Thank you to all of the other friends that are not picture. Everybody is amazing. Hayden's birthday party was amazing. I am slightly upset as I do not want to end this blog. I am ending this blog with a large amount of emotions and questions in my mind. What does the next year hold? Thank you God for answering my prayers. Thank you God for allowing me to see his first birthday. I am slightly selfish as I want to start planning his second birthday. My prayers have changed. I hope that I can write this blog again next year. I pray that this is only the beginning and not the end. I am going to do my best to remember that tomorrow is not promised for Hayden or anyone in pictures above. I am thankful for the 376 days that you have given me with Hayden. I hope that you give me more.

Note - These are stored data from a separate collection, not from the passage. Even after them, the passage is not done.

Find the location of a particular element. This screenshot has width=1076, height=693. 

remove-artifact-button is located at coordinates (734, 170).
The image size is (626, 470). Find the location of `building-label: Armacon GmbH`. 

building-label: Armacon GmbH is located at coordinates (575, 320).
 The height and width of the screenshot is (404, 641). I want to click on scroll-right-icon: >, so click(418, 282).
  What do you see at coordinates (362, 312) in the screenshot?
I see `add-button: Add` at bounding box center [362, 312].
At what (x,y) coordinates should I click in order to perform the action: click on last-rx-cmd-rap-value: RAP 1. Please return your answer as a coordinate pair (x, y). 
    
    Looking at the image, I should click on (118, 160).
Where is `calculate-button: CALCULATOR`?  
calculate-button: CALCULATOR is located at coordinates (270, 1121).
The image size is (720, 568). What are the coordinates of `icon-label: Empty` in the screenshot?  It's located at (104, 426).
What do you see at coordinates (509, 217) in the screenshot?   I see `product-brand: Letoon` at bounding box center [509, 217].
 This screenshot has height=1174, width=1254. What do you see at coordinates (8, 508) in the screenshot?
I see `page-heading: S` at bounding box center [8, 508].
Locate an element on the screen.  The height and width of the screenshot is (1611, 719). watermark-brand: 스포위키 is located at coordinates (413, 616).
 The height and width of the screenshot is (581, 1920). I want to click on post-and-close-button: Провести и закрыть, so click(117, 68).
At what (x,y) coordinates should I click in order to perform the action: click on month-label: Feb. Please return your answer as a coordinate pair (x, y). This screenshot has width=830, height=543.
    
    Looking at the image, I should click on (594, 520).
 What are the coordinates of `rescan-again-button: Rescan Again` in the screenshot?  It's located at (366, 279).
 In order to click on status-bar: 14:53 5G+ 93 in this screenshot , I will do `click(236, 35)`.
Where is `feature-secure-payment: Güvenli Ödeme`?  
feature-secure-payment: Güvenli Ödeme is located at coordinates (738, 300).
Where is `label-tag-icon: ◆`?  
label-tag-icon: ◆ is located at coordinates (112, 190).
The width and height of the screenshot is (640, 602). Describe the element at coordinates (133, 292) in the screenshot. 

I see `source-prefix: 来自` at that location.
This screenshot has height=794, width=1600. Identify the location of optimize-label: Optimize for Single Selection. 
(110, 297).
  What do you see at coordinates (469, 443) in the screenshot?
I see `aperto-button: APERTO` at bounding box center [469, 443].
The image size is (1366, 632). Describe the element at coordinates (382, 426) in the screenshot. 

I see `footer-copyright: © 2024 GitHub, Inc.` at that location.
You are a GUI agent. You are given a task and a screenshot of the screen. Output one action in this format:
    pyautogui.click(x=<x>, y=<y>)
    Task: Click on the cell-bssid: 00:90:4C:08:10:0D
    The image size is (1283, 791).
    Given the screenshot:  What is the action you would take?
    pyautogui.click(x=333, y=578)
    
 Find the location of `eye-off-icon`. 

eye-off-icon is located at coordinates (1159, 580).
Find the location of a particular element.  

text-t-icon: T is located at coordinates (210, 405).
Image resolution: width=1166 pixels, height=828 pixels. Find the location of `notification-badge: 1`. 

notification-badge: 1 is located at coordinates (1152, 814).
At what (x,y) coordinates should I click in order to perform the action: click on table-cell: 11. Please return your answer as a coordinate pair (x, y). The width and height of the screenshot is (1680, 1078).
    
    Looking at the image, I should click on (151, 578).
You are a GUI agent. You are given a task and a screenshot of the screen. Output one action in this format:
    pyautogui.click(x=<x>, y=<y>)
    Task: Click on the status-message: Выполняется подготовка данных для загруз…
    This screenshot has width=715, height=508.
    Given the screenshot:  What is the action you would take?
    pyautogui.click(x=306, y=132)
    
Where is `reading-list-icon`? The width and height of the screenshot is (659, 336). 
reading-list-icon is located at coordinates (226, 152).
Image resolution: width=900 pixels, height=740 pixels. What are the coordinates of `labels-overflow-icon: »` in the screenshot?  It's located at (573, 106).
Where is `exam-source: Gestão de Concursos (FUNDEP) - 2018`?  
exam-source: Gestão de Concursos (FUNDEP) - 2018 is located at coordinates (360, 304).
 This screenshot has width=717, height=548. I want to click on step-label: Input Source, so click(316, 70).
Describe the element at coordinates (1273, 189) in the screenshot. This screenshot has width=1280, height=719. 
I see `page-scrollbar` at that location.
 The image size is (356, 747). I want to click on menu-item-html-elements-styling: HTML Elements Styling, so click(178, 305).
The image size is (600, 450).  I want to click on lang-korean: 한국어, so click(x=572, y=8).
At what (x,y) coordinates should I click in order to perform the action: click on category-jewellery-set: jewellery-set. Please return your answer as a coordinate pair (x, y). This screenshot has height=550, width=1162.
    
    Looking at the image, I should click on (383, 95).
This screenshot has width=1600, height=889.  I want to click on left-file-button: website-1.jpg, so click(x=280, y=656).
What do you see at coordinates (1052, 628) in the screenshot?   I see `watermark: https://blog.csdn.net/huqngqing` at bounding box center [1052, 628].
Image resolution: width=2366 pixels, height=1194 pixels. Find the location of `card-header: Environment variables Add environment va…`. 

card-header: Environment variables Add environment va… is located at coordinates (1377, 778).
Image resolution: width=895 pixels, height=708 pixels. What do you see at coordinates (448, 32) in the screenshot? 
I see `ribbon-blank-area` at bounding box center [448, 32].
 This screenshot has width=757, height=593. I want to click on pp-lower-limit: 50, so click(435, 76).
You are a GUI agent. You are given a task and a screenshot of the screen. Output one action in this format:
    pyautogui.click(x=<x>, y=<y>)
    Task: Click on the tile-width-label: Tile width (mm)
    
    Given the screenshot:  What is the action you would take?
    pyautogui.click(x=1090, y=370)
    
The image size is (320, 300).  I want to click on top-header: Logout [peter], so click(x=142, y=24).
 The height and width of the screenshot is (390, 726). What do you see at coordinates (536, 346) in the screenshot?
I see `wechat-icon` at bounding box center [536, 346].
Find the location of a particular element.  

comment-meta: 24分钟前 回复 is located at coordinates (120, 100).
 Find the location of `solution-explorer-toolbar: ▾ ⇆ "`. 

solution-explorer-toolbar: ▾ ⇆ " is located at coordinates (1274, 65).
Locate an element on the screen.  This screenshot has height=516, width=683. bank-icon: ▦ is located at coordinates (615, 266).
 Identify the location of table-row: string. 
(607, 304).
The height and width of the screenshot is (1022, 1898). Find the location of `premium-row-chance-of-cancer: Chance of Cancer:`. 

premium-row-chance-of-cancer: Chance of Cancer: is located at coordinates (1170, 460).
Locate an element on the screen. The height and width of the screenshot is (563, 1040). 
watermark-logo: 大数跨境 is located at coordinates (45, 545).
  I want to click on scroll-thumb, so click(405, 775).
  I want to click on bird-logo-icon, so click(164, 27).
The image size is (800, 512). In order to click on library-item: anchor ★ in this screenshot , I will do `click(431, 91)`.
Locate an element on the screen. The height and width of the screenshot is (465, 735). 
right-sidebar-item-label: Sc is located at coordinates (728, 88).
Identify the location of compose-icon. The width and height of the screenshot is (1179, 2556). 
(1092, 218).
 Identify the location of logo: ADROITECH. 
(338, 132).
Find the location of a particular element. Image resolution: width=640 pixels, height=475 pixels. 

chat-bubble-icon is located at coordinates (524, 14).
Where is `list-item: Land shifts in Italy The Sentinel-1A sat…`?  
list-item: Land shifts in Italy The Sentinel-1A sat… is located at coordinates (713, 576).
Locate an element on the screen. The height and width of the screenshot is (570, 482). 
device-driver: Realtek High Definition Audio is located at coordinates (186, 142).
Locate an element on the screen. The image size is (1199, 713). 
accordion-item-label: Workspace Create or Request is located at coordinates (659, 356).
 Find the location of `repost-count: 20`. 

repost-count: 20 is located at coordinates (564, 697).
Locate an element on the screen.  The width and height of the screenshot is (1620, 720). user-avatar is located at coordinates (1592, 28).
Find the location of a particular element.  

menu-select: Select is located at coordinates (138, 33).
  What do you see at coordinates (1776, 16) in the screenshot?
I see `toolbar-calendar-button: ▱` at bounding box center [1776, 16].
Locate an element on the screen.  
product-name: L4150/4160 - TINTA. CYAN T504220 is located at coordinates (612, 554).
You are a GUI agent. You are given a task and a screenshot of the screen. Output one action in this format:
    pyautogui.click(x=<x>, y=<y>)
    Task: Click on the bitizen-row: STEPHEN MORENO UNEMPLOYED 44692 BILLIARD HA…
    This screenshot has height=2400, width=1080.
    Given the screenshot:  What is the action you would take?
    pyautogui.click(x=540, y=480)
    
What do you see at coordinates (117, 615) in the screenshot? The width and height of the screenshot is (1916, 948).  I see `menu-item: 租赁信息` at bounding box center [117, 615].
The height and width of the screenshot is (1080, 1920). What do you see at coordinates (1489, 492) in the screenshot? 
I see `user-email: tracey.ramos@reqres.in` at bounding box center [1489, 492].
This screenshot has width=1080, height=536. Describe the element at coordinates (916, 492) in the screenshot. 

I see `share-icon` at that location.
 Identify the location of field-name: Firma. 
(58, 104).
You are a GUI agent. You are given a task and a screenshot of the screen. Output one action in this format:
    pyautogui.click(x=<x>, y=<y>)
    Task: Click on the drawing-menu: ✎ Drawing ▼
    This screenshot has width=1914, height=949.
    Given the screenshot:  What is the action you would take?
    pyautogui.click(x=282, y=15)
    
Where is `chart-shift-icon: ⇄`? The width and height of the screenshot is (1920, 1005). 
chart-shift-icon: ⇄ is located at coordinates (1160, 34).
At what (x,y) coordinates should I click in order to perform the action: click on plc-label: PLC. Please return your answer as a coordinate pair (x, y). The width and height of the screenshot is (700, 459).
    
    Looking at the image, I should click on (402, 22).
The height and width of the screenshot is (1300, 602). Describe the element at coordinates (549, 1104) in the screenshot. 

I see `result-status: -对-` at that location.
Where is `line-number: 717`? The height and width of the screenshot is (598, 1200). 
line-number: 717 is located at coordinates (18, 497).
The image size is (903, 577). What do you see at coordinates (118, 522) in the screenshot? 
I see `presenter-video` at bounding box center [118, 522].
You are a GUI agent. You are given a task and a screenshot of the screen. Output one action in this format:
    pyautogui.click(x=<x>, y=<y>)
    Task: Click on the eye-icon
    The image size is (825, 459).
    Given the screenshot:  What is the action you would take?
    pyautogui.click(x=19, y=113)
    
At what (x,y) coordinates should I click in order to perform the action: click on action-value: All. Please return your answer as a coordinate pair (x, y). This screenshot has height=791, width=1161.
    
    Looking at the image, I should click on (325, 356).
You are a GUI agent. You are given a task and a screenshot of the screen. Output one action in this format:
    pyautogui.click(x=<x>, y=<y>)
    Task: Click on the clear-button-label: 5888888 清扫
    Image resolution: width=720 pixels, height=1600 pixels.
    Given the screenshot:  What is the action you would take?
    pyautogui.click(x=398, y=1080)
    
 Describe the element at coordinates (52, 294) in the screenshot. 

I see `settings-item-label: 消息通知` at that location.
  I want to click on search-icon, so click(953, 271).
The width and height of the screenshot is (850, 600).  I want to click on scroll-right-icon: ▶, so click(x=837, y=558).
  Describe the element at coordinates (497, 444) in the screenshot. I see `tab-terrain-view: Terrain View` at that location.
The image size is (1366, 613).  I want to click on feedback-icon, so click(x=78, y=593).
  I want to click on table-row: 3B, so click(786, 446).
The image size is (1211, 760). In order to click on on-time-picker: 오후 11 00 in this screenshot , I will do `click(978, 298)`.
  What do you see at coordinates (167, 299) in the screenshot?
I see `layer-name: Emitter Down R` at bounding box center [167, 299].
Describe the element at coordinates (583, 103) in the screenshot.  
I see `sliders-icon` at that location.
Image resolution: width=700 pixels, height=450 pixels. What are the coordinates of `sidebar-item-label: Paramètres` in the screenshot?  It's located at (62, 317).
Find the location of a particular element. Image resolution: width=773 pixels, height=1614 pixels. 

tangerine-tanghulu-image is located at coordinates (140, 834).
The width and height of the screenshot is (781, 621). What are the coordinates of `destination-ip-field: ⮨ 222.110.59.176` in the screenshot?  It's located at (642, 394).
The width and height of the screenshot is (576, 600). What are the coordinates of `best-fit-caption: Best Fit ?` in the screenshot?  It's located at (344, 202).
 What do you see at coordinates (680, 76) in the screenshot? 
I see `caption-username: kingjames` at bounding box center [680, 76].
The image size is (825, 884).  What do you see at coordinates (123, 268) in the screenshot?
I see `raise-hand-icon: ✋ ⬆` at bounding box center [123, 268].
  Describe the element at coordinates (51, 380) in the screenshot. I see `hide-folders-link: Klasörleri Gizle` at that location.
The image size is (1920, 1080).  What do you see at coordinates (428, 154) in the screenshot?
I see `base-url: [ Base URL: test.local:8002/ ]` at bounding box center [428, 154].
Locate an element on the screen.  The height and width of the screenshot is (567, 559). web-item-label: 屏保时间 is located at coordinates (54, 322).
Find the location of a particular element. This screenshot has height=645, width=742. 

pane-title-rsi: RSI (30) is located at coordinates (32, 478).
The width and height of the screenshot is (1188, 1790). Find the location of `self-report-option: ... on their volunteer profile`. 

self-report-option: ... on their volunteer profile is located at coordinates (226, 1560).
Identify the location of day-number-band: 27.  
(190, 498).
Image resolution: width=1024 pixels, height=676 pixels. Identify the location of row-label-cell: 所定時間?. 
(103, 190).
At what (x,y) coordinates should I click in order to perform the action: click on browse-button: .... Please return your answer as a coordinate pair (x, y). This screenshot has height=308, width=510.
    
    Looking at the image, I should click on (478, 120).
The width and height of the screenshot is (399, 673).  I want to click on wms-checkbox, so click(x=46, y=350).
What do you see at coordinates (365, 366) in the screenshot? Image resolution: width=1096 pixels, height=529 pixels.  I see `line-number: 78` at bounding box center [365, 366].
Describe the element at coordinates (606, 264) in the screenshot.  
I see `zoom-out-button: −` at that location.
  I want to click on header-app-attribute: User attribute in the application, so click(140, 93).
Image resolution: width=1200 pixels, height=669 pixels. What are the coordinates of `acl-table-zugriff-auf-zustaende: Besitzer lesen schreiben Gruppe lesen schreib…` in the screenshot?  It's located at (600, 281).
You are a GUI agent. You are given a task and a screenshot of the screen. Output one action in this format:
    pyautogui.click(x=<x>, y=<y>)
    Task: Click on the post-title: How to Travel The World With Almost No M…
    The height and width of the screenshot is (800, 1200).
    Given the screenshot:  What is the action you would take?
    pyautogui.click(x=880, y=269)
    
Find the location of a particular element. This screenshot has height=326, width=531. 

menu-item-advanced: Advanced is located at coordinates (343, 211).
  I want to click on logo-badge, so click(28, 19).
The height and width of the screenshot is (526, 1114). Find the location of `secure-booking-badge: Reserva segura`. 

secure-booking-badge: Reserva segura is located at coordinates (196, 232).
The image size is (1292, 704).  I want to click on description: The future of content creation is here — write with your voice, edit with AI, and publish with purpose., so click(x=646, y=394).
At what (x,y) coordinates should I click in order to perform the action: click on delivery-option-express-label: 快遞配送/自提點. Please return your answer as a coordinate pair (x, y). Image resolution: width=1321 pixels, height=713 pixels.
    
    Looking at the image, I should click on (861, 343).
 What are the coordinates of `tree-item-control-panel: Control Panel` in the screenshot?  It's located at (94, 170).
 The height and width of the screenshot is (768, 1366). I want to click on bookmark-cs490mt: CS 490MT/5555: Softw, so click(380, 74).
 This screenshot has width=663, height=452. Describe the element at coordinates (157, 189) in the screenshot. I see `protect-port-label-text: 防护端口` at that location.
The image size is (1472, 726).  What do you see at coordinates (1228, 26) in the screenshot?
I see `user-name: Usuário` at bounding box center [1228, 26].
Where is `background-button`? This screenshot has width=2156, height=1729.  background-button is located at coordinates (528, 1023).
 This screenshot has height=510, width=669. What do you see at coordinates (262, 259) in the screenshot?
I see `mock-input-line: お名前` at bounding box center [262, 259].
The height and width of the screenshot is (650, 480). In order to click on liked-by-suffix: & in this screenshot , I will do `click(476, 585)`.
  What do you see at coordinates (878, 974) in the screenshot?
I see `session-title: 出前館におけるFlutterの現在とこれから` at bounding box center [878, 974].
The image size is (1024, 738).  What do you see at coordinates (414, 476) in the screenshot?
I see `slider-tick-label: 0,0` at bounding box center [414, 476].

Well I guess it is that time. Time to end this blog. I hope that I am blessed with the opportunity to write a blog this exciting again in my lifetime. I never thought I would see Hayden's first birthday. God answered this huge prayer for us. We are so thankful! I am going to pray that I receive the opportunity to plan a rainbow and sunshine party next year.  Brent and I rarely saw each other until the end of the party. We took all of the balloons outside together as a family of 3. We had a moment together to make a wish and a simple prayer. We released the balloons into the sky. We wished for a good year of zero suffering. We sent the balloons to heaven to Thank God for allowing us to celebrate with Hayden on Earth.




As the balloons floated into sky, we simply smiled a happy smile. A smile of joy, a smile of hope, and a smile of receiving a miracle. Hayden Brent is the Sunshine in our life. Without Hayden, we would not have such a large ray of sunshine! Thank You God for the best year of our life!